All limitations on barge transport and crews must be kept within the limits of what is necessary and proportionate, based on objective, non-discriminatory criteria. Everything possible must be done to keep barge transport moving as smoothly as possible, taking into account the measures to prevent the COVID-19 virus spreading farther, such as:


  • Permitting barge crew changes that were previously scheduled.
  • Ensuring that crews have access to essential services, as laid down in the Ministerial Decree of 18 March 2020 (medical services, food supplies, etc.).
  • Ensuring that all necessary information and documentation can be exchanged digitally.
  • Ensuring that surveys, inspections and operations necessary for operation of the barge such as bunkering, water supplies, waste disposal etc. can be carried out
  • All this must of course be done while observing the necessary safe distance of 1.5m between people. Entering the cabin or other enclosed spaces on board by non-crew personnel must be avoided as far as possible.

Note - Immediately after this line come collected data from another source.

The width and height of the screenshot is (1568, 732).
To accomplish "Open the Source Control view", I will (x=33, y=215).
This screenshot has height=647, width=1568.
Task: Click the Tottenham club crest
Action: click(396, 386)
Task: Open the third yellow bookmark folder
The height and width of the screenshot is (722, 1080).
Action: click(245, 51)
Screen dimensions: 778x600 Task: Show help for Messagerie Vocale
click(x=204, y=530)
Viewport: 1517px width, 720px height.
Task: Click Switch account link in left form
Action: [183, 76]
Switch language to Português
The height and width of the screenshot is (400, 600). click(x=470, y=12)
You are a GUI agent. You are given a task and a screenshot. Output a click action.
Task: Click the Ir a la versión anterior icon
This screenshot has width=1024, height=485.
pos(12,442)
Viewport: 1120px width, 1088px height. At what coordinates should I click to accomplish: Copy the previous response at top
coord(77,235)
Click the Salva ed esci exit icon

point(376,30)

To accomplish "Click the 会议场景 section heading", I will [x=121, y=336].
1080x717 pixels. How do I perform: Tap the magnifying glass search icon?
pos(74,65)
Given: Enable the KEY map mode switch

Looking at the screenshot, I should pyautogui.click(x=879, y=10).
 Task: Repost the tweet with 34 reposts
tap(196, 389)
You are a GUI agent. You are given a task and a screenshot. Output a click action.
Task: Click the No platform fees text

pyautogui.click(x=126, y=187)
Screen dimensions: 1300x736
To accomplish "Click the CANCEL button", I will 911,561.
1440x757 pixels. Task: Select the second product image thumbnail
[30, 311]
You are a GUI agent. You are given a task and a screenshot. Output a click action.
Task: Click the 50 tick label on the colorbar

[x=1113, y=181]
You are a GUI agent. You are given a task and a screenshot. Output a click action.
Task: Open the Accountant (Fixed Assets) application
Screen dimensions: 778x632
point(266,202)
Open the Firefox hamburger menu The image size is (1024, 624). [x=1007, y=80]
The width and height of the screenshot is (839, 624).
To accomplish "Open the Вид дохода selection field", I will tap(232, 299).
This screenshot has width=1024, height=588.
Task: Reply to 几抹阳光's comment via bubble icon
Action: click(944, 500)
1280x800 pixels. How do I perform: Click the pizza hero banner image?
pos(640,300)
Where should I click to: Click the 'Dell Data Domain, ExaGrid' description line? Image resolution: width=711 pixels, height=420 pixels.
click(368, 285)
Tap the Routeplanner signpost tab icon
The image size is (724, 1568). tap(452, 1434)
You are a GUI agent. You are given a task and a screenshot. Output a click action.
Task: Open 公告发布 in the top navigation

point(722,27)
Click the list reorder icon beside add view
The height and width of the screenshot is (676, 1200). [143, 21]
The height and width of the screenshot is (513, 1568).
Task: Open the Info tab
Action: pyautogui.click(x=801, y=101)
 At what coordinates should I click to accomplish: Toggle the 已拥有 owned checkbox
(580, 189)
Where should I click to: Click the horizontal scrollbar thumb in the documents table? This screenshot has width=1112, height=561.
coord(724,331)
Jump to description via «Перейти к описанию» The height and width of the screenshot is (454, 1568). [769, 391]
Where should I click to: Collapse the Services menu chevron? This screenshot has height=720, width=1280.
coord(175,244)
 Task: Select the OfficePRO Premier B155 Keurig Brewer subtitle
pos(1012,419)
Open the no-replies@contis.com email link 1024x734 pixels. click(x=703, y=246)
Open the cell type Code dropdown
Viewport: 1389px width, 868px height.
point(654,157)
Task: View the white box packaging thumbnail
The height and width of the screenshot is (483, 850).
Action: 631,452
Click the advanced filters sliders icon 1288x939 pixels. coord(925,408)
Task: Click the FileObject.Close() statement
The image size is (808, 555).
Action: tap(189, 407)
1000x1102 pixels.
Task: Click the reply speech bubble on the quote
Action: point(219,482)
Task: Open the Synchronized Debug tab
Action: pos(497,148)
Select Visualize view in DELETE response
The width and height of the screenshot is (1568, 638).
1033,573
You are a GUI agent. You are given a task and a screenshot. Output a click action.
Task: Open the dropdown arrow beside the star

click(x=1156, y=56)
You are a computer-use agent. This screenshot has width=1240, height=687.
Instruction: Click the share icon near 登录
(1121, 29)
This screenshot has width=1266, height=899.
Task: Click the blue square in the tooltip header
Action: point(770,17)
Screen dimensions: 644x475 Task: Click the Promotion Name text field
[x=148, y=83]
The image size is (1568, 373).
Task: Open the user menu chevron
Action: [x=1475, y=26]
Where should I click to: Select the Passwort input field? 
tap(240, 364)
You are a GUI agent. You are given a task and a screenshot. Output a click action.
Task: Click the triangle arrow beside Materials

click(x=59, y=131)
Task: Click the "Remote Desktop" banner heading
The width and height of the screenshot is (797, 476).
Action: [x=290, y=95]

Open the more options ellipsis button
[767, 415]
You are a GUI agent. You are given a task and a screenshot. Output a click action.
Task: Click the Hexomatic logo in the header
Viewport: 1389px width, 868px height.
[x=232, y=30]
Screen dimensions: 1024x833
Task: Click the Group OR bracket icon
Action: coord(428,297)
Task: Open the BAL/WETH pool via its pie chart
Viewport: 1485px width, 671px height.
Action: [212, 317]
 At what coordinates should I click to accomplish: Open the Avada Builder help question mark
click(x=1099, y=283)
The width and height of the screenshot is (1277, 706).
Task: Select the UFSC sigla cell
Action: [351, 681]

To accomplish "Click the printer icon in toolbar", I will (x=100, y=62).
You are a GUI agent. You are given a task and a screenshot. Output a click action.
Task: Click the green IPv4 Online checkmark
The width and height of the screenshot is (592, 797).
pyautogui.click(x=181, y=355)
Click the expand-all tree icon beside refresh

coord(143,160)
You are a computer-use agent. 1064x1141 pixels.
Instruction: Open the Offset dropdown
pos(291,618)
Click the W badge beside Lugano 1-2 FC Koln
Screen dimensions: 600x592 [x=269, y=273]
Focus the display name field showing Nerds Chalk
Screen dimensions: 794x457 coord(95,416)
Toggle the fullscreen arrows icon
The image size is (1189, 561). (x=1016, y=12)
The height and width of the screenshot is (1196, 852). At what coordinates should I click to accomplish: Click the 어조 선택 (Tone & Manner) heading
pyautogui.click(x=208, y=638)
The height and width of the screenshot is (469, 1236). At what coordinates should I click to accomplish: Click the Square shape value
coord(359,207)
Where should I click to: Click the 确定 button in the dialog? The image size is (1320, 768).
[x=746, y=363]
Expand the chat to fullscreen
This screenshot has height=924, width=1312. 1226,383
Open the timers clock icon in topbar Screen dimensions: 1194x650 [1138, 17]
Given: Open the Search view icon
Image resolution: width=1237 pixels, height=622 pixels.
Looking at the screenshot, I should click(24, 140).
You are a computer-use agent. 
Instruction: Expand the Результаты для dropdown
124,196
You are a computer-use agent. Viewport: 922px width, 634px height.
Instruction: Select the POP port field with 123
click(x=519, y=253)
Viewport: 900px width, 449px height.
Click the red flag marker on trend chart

These guidelines apply in all ports on the Belgian coast and the river Scheldt.


What are the guidelines in case of a possible infected person on board of a barge?


In case of illness on board and if the barge is located within the port area or on its way to the port, the following measures must be taken.


What are the guidelines for ship’s crew and pilots for pilot boarding and pilotage?


As a general rule all crew that is not involved in the navigation is requested to stay clear from the workspace. During duration of the voyage the distance between persons should be a minimum of one and a half meter. You will find all guidelines set by The Common Nautical Authority and applicable in a.o. Port of Antwerp here.


Is it mandatory to wear a mouth-nose mask in the port of Antwerp?


A mouth-nose mask is mandatory upon entering the terminal. This rule applies to everyone: dock workers, white-collar workers and third parties, such as customs officials, shipping company representatives and truck drivers. In other words, you must wear a mask in the buildings and during the transfer to your workstation. You must also wear a mask in the corridors, sanitary facilities, locker and lunch rooms. The rules at the workstations remain the same: if the social distance of 1.5 meters is guaranteed, a mask is not mandatory. The new guidelines apply to the entire Antwerp port area, including those parts that fall outside the Antwerp provincial boundaries.

What certificate is required for movement during the night hours?


Since the port is an essential sector, port employees are not subject to curfew restrictions for their work in the port. An employer’s certificate is sufficient for checks – certificates created during the first corona outbreak remain valid.

I live in the Netherlands and the measures are different there. Which measures should I follow?


The rules of the country in which you work apply, not the rules of the country in which you live.


What are the guidelines concerning shore leave for ship's crews?


Ships should be very careful about permitting shore leave for their crews. Consider how necessary it is, versus the risk of them catching the virus. We advise limiting shore leave, crew changes etc. to the absolutely essential.